Elder Hare had some history here in Humboldt County.  His mother, Henrietta Johnson, had been a teacher at the Dows Prairie School in the early 1880’s.  One day an Adventist evangelist, Elder N. C. McClure, came to her classroom and asked if he could hold some meetings in her room.  She gave him permission, but decided to attend to see if what he taught was the truth or not!  She was a staunch member of the Church of England, and had been since childhood.  After several meetings she was quite impressed by what she heard from Elder McClure.
 
A few days later, there was a school holiday, and Henrietta went down to Ferndale to visit friends.  When she got there she discovered there was another Adventist preacher, Elder John Loughborough, holding meetings there in Ferndale, and her friends invited her to attend these meetings with them.
 
After attending these meetings, she became convinced of the truth, and was baptized at Ferndale December 10, 1884.  After this she was asked to come to Healdsburg College (forerunner to PUC) to study, which she did.
Soon after her arrival in Healdsburg there was some excitement among the students about a new student coming all the way from New Zealand to attend college.  “Just fancy,” said one student, “all the way from New Zealand!”  “Yes, from the ends of the earth!”
 
“What kind of people live in New Zealand anyway?”  “Maoris, of course,” someone answered.  “I wonder if his face will be tattooed?”  Thus went the conversations about the new student.
 
This new student was Robert Hare, and he was not a Maori, nor was his face tattooed!  He did have a beard, and was a nice looking young man.
 
Since Henrietta was new, but had been a teacher, she was asked to help Mr.
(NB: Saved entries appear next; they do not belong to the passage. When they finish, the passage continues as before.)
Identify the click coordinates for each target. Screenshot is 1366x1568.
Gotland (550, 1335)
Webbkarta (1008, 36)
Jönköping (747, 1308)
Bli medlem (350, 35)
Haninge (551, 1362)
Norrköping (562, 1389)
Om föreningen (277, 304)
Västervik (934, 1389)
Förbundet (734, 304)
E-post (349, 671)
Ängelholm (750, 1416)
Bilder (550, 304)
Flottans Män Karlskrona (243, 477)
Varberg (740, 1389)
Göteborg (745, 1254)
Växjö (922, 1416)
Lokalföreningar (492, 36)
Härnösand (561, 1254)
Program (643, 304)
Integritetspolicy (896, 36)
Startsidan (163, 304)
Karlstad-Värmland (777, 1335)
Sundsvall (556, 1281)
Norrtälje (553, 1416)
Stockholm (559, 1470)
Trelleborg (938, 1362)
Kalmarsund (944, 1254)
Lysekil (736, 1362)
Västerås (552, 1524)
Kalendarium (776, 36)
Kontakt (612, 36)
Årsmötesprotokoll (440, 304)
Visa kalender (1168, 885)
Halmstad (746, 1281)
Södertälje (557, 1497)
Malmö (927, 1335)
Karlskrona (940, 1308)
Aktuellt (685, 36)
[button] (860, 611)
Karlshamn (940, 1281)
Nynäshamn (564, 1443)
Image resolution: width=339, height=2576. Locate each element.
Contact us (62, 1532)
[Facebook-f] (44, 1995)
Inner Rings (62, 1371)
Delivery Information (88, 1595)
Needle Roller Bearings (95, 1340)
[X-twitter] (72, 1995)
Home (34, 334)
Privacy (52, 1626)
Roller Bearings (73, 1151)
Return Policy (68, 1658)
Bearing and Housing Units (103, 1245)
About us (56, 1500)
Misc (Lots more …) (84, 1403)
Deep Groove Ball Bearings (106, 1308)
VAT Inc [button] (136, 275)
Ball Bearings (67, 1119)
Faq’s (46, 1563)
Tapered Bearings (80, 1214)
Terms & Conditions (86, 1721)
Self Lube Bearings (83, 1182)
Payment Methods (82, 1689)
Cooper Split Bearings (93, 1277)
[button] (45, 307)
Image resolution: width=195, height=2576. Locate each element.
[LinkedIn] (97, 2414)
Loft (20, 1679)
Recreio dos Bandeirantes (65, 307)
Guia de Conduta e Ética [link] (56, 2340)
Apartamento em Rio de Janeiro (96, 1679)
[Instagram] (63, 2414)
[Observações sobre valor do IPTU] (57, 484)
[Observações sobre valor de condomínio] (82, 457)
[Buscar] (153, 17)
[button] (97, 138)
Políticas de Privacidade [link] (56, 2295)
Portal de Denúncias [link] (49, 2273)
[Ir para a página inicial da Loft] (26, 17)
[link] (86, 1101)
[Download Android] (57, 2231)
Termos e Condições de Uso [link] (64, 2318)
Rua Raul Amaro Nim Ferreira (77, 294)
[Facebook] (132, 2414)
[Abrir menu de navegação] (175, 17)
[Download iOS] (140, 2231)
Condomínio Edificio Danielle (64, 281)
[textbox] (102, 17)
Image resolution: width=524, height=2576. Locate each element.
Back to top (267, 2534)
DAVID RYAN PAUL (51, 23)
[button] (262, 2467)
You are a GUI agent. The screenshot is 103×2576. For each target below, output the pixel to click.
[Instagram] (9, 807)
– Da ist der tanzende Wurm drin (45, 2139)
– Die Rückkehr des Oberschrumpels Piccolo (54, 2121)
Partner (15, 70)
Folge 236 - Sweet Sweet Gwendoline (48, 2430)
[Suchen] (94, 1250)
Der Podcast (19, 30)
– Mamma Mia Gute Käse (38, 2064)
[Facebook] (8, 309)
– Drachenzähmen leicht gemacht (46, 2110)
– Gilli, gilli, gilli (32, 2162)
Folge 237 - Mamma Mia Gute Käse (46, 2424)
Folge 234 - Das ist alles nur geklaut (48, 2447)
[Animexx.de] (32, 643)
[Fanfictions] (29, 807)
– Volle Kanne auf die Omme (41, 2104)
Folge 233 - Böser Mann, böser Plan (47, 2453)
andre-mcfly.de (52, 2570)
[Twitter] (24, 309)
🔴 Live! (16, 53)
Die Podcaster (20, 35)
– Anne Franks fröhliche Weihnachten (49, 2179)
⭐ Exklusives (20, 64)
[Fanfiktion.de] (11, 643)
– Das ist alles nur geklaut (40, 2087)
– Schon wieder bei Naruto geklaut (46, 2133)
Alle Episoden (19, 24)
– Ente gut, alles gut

Hare to get acquainted with the campus, help to get his classes lined up, etc.  Robert had decided he wanted to become a minister, so Henrietta introduced him to some of the professors’ Whose classes he would be in.
 
During the summer Robert, along with other ministerial students, was assigned to work in the northern part of California, namely, Blue Lake.  When he told Miss Johnson where his assigned territory was, and that it was only a few miles from Eureka, she asked him to visit her family in Eureka.  “And tell the folks at Dow’s Prairie that I still love them” she said.
 
Robert had good success with his meetings and book sales in Blue Lake, and had 5 converts.  The next summer, 1887, he was assigned to Arcata, where he also had a good response to his meetings.
 
During the school years at Healdsburg, the friendship between Robert and Henrietta grew and soon developed into love!  Robert finished the ministerial course in 1888.  He was ordained to the gospel ministry on May 22, in the Oakland, California church.  And that afternoon he and Henrietta were married at the church by dear Elder McClure.
 
The next day Robert and Henrietta sailed from San Francisco for New Zealand.  You can read more of the story in the book “An Irish Boy and God,” in the chapter titled “California Bride.”  I have this book in the Story Library in the Fireside Room at the church, and the author is Robert and Henrietta’s son, Eric B. Hare.
 
As mentioned earlier, after the Hare family returned to California and he was the Director of the MV Department, he made several trips to Eureka to preach, and he also visited our school.  He was a fabulous storyteller!  He went out to Redwood Creek for Junior Camp in the summers also.
 
In April 1944 Elder Hare was in Eureka, and he preached on Sabbath on “Thousand Miles of Miracles,” about his escape from Burma.  And that night the Eureka Junior High School Auditorium was rented by the area churches and he spoke there to a full house.  His subject was “Bombed Out of Burma,” his experience in escaping from Rangoon.
 
Eureka he was usually the guest of Mr. & Mrs. M. E. Cookson, and one time the Cooksons took him to Dows Prairie to see the schoolhouse where his mother had taught and first heard the Advent message.  What a thrill it was for Elder Hare to see this schoolhouse and to realize how the Lord had been leading in their lives for so many years.